• edebiyatın serdar ortaç'ı.
  • hayati boyunca cok satan kadin yazar gibi populist bir ifadeyle dolasip, anca edebiyatla iliskisi dusuk olan insanlar tarafindan okunmaya mahkum olacak yazarimsidir.
    hamis: en buyuk ozelligi kitap gunleri, oyku gunleri vs. organizasyonlarda gelip kitabinin niye ilgi cekecek sekilde yerlestirilmedigini sormasi ve kendini sanatci zannetmesidir.
  • tanıdığım bütün kitap okumayı sevmeyen tiplerin, kitaplarını okuduğu yazar. bu kadar basit yazıyor. bir piraye mi ne haltsa onu okudum atlaya atlaya iki saatte. daha da okumam. kitaplarında anladığım kadarıyla erotizm de yok. çok rahat çocuklara da tavsiye edilebilir
  • birkaç yıl önce izmir kitap fuarında kendisinin eroinle dans kitabının arka kapak yazısının hamasiliği ve sahteliğiyle dalga geçerken standın arkasından beliriverip kitabını öve öve bitiremeyen, beğenmedik diye bir dayak atmadığı kalan, mütevazilikten ve sanatçılıktan nasibini almamış yazar. hiç bir kitabını okumadım, okumam da.
  • kezbanların başucu eserlerinin yazarı.
  • ülke olarak farkında olmadığımız muhteşem bir gerçek, bu zatın dünyanın en kötü 10 yazarı arasında olduğudur. bir de kendisi çok okunur ne yazık ki...
  • romanlarının edebi açıdan en değerli yanı hemen her fırsatta sayfalar arasına serpiştirdiği nazım hikmet şiirleri olan danielle steel tipi yazar. o dizeler imdada yetişmese hikayeler de akmayacak.

    yüreğim seni çok sevdi adlı eserinin bir bölümünde karakterlerden biri karşısındaki akademisyen kadına "sizin gibi güzel bir kadın kendini nasıl bilime adar çok şaşırtıcı." şeklinde yaklaşır. doğrusu güzelliğe dair ilginç bir bakış açısı. okuduğumda adeta bir aydınlanma yaşadım. belli ki canan tan kapak arkası fotoğraflarından da görülebileceği üzere güzel bir kadın olduğundan bu kadar özensiz, birbirinin fotokopisi romanlar yazıyor. çirkin olsaymış nobel adaylığı kesinmiş. dağılabiliriz hanımlar beyler.
  • bir daha kitap yazmamasını temenni ettiğim yazarlar arasındadır. zira kitaplarının kişiye herhangi bir katkısı olmamakla birlikte hepsi neredeyse birbirinin aynısıdır.

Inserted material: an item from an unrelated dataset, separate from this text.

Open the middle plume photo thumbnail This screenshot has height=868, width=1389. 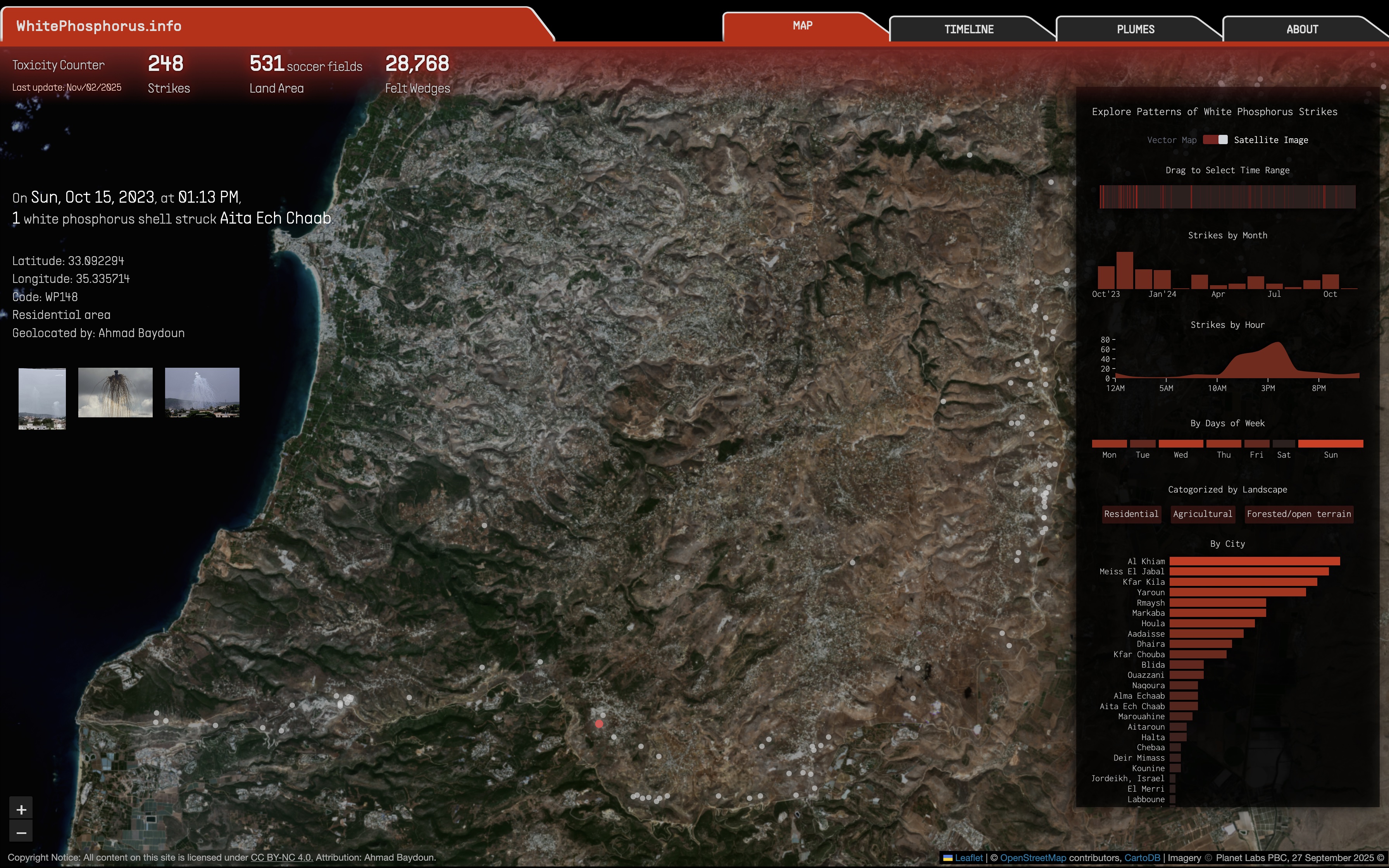pyautogui.click(x=115, y=392)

  • bu kadar klişe konuyu bu kadar sattırabildiğine göre bir bildiği vardır. kendi halinde bir yazarken altın yayınlarıyla olan güzel diyaloğu sayesinde kitaplarının reklamını daha çok yaptırmıştır. her lise öğrencisinin kompozisyon ödevinde hazırladığı cümlelerden oluşan anlatımı, aşkı anlatsında nasıl anlatırsa anlatsın bakış açısında olan kadınları tam onikiden vurmaktadır. gündemi yakından takip etmekte ve ona göre yazmaktadır zannımca. hastalara ilaç satarak daha çok hayır dua alacakken(eczacıdır kendisi)kimin gazına geldiyse kitap yazmaktadır ısrarla.

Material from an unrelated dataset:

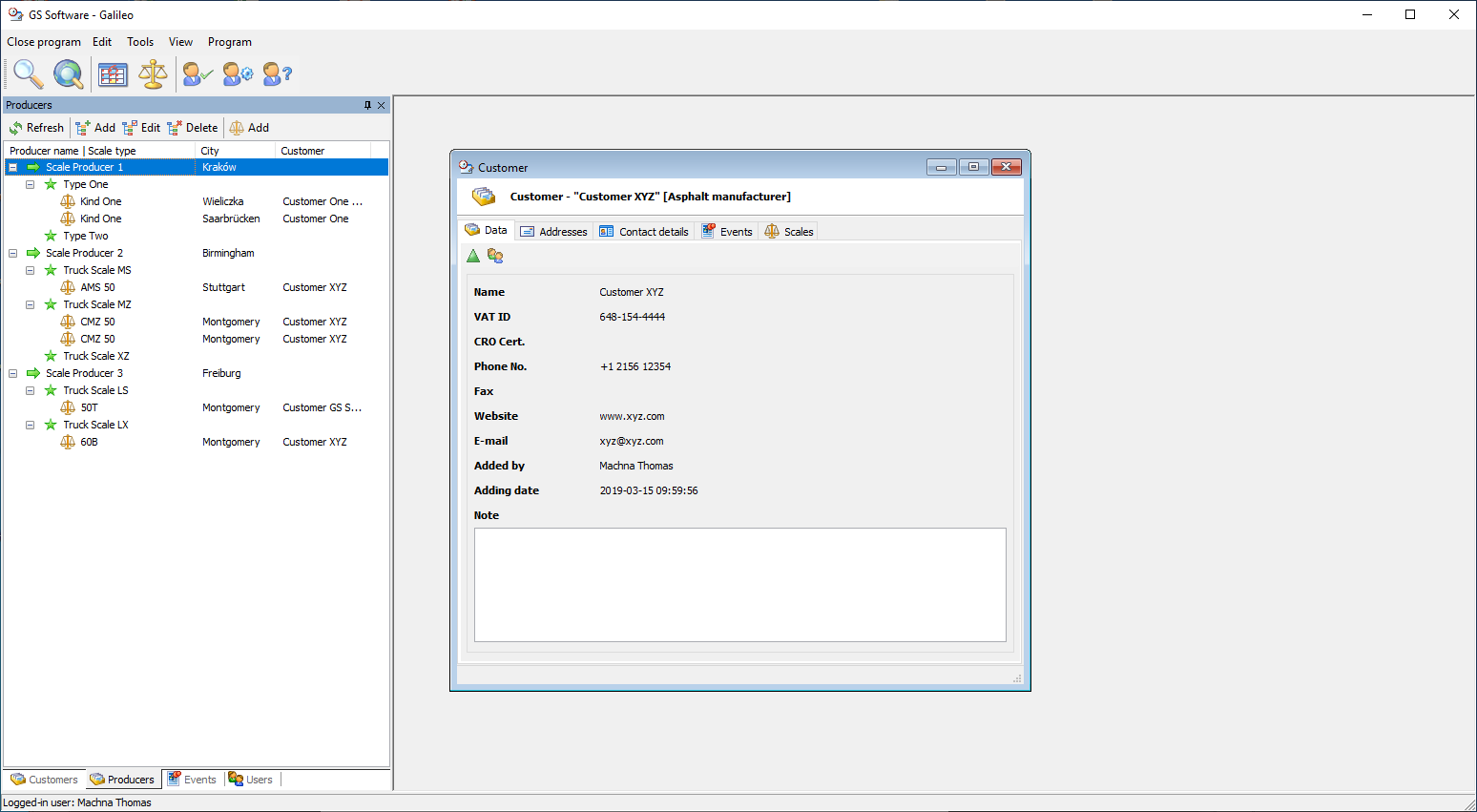Click the golden scales toolbar icon
Image resolution: width=1477 pixels, height=812 pixels.
[x=153, y=73]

  • hitap kitlesi sınırlı, anlatımı sıkıcı, içi boş bir yazarımsı. başı sonu belli olan olaylar, insan ilişkilerinden uzak saptamalar konuşmalar vs.
    bu kadar mı geriyiz biz? böyle basit yazarlara nasıl bu kadar çok prim veririz anlamak gerçekten güç.
    hayır yani sonu belli olan kitabı kalabalıklaştırıp 500 sayfa yapınca daha çok mu satıyor? yoksa görünüşünden waaay kitaba bak tuğla gibi mi dedirtiyor?
    en iyisi dönsün eczacılık yapsın. bundan kötü bir performans sergileyemez en azından ve etki alanı kişilerle sınırlı olur.